▶ [Work task]
Down to the final line, reproduce the entries that follow exactly.

(Dataset entries)
=== Section Start ===

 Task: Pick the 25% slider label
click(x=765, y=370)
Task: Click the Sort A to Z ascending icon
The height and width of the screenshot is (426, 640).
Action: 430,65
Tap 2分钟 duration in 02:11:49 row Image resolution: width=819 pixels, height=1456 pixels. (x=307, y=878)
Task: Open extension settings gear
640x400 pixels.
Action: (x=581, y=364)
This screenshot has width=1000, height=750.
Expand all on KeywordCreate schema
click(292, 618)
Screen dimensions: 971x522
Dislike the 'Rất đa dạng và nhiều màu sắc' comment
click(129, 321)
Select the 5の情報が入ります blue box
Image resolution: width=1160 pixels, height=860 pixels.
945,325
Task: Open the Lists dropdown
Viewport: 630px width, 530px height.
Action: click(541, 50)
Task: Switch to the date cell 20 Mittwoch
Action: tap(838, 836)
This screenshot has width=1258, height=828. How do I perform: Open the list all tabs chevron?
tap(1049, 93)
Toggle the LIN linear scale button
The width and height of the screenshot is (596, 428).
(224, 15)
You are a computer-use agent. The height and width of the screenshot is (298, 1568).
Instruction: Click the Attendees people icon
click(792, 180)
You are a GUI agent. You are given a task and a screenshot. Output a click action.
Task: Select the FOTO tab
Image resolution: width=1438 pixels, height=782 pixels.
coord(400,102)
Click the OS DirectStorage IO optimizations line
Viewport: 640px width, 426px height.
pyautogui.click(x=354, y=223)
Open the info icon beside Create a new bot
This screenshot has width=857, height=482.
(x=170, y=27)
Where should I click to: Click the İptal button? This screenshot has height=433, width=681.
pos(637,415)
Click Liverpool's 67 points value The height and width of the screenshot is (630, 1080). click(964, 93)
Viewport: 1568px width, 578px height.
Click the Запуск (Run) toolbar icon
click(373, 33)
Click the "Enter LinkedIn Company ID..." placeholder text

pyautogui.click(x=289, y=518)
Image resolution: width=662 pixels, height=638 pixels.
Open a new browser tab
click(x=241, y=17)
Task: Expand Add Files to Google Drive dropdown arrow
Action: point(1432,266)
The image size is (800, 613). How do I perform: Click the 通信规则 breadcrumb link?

=== Section End ===

▶ [Completed task]
 Task: Pick the 25% slider label
click(x=765, y=370)
Task: Click the Sort A to Z ascending icon
The height and width of the screenshot is (426, 640).
Action: 430,65
Tap 2分钟 duration in 02:11:49 row Image resolution: width=819 pixels, height=1456 pixels. (x=307, y=878)
Task: Open extension settings gear
640x400 pixels.
Action: (x=581, y=364)
This screenshot has width=1000, height=750.
Expand all on KeywordCreate schema
click(292, 618)
Screen dimensions: 971x522
Dislike the 'Rất đa dạng và nhiều màu sắc' comment
click(129, 321)
Select the 5の情報が入ります blue box
Image resolution: width=1160 pixels, height=860 pixels.
945,325
Task: Open the Lists dropdown
Viewport: 630px width, 530px height.
Action: click(541, 50)
Task: Switch to the date cell 20 Mittwoch
Action: tap(838, 836)
This screenshot has width=1258, height=828. How do I perform: Open the list all tabs chevron?
tap(1049, 93)
Toggle the LIN linear scale button
The width and height of the screenshot is (596, 428).
(224, 15)
You are a computer-use agent. The height and width of the screenshot is (298, 1568).
Instruction: Click the Attendees people icon
click(792, 180)
You are a GUI agent. You are given a task and a screenshot. Output a click action.
Task: Select the FOTO tab
Image resolution: width=1438 pixels, height=782 pixels.
coord(400,102)
Click the OS DirectStorage IO optimizations line
Viewport: 640px width, 426px height.
pyautogui.click(x=354, y=223)
Open the info icon beside Create a new bot
This screenshot has width=857, height=482.
(x=170, y=27)
Where should I click to: Click the İptal button? This screenshot has height=433, width=681.
pos(637,415)
Click Liverpool's 67 points value The height and width of the screenshot is (630, 1080). click(964, 93)
Viewport: 1568px width, 578px height.
Click the Запуск (Run) toolbar icon
click(373, 33)
Click the "Enter LinkedIn Company ID..." placeholder text

pyautogui.click(x=289, y=518)
Image resolution: width=662 pixels, height=638 pixels.
Open a new browser tab
click(x=241, y=17)
Task: Expand Add Files to Google Drive dropdown arrow
Action: point(1432,266)
The image size is (800, 613). How do I perform: Click the 通信规则 breadcrumb link?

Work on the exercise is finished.